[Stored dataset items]
·····

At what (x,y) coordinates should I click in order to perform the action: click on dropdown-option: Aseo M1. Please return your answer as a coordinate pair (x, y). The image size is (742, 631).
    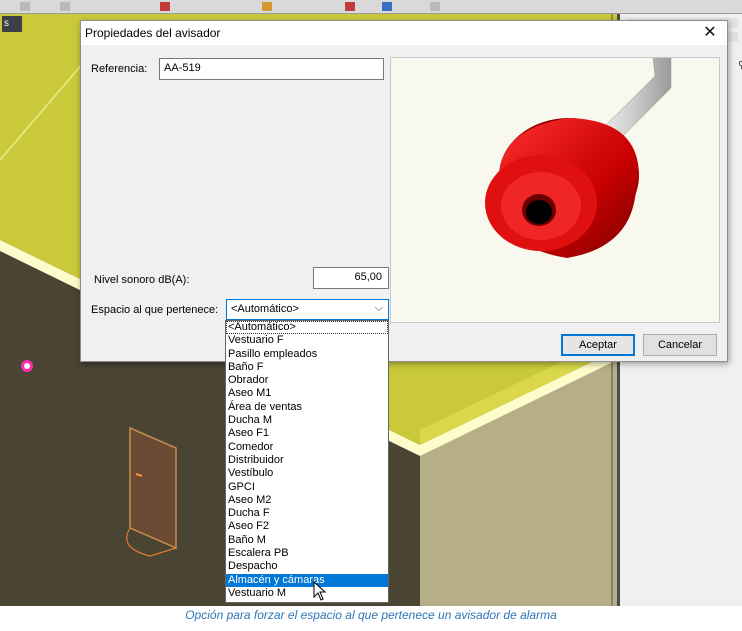
    Looking at the image, I should click on (307, 394).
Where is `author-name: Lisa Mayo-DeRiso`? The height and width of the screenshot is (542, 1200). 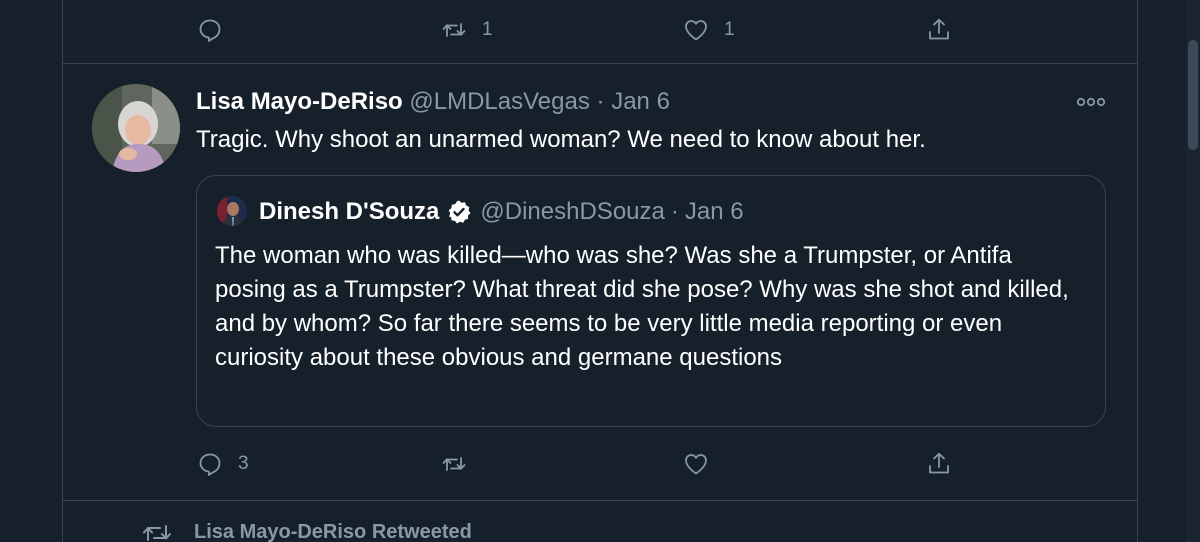 author-name: Lisa Mayo-DeRiso is located at coordinates (300, 102).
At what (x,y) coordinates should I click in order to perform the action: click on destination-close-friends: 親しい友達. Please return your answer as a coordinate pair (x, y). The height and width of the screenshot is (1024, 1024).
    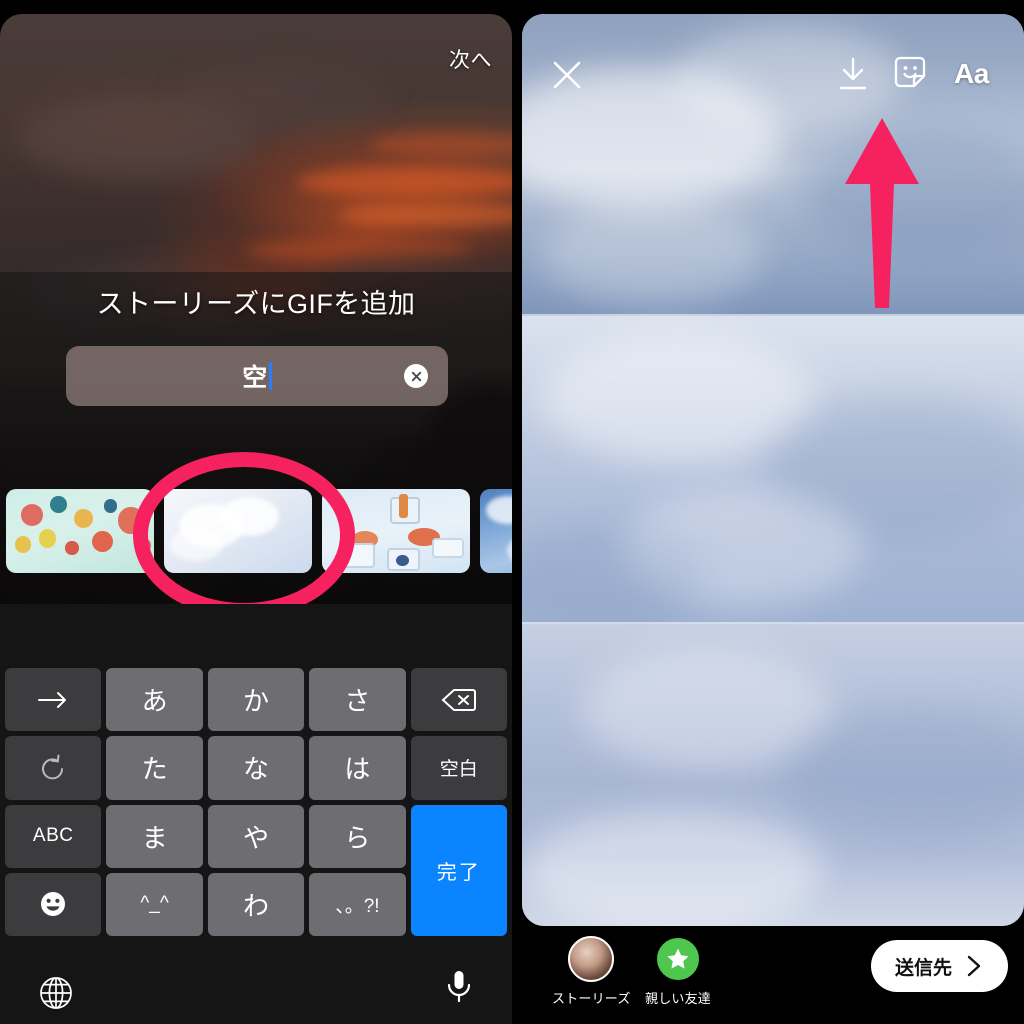
    Looking at the image, I should click on (678, 972).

·····

_Exercise goal:_ Rewrite the entries as a numbered list with blank lines skipped, starting at the line that contains "is (1024, 1024)." and ending at the last line of the entries. Leave the pictures out.

_Written solution:_
1. At what (x,y) coordinates should I click in order to perform the action: click on destination-close-friends: 親しい友達. Please return your answer as a coordinate pair (x, y). The height and width of the screenshot is (1024, 1024).
2.     Looking at the image, I should click on (678, 972).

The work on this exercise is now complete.